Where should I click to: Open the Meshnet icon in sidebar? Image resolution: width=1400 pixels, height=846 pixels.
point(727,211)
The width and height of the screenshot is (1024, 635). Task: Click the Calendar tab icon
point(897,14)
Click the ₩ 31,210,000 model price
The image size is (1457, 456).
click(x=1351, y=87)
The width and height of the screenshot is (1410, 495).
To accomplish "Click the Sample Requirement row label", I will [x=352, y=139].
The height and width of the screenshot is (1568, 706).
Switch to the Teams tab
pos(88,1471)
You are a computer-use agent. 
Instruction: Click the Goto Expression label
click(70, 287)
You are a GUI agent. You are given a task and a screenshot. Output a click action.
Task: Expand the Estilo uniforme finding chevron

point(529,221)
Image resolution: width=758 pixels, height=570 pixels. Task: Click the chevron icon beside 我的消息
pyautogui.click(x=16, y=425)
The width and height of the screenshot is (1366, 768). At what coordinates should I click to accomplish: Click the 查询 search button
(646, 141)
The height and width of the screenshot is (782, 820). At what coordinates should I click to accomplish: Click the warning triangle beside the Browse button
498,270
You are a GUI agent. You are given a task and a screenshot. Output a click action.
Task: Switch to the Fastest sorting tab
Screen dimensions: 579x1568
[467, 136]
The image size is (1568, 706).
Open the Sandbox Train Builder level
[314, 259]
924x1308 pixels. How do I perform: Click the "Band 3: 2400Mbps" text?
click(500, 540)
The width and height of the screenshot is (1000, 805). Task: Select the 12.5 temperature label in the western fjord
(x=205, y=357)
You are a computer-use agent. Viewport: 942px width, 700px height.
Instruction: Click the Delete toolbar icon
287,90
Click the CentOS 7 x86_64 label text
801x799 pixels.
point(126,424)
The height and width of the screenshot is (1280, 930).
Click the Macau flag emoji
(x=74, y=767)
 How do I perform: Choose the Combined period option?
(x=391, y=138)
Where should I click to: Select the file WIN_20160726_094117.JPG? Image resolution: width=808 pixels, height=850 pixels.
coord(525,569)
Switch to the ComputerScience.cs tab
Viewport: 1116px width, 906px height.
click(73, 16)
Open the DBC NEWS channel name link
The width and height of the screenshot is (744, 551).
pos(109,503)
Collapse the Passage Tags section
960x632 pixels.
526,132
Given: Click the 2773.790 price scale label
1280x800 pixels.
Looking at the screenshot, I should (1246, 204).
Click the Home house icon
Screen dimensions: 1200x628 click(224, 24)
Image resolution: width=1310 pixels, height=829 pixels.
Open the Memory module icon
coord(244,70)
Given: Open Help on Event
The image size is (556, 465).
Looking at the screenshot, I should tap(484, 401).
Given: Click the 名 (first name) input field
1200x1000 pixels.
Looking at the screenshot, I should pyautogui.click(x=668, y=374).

**What you have to do:**
Of all the entries above, repeat only the lines from the line that has "The width and height of the screenshot is (1366, 768)." to the line that has "Given: Click the 2773.790 price scale label", both lines included, exactly.

**Solution:**
The width and height of the screenshot is (1366, 768). At what coordinates should I click to accomplish: Click the 查询 search button
(646, 141)
The height and width of the screenshot is (782, 820). At what coordinates should I click to accomplish: Click the warning triangle beside the Browse button
498,270
You are a GUI agent. You are given a task and a screenshot. Output a click action.
Task: Switch to the Fastest sorting tab
Screen dimensions: 579x1568
[467, 136]
The image size is (1568, 706).
Open the Sandbox Train Builder level
[314, 259]
924x1308 pixels. How do I perform: Click the "Band 3: 2400Mbps" text?
click(500, 540)
The width and height of the screenshot is (1000, 805). Task: Select the 12.5 temperature label in the western fjord
(x=205, y=357)
You are a computer-use agent. Viewport: 942px width, 700px height.
Instruction: Click the Delete toolbar icon
287,90
Click the CentOS 7 x86_64 label text
801x799 pixels.
point(126,424)
The height and width of the screenshot is (1280, 930).
Click the Macau flag emoji
(x=74, y=767)
 How do I perform: Choose the Combined period option?
(x=391, y=138)
Where should I click to: Select the file WIN_20160726_094117.JPG? Image resolution: width=808 pixels, height=850 pixels.
coord(525,569)
Switch to the ComputerScience.cs tab
Viewport: 1116px width, 906px height.
click(73, 16)
Open the DBC NEWS channel name link
The width and height of the screenshot is (744, 551).
pos(109,503)
Collapse the Passage Tags section
960x632 pixels.
526,132
Given: Click the 2773.790 price scale label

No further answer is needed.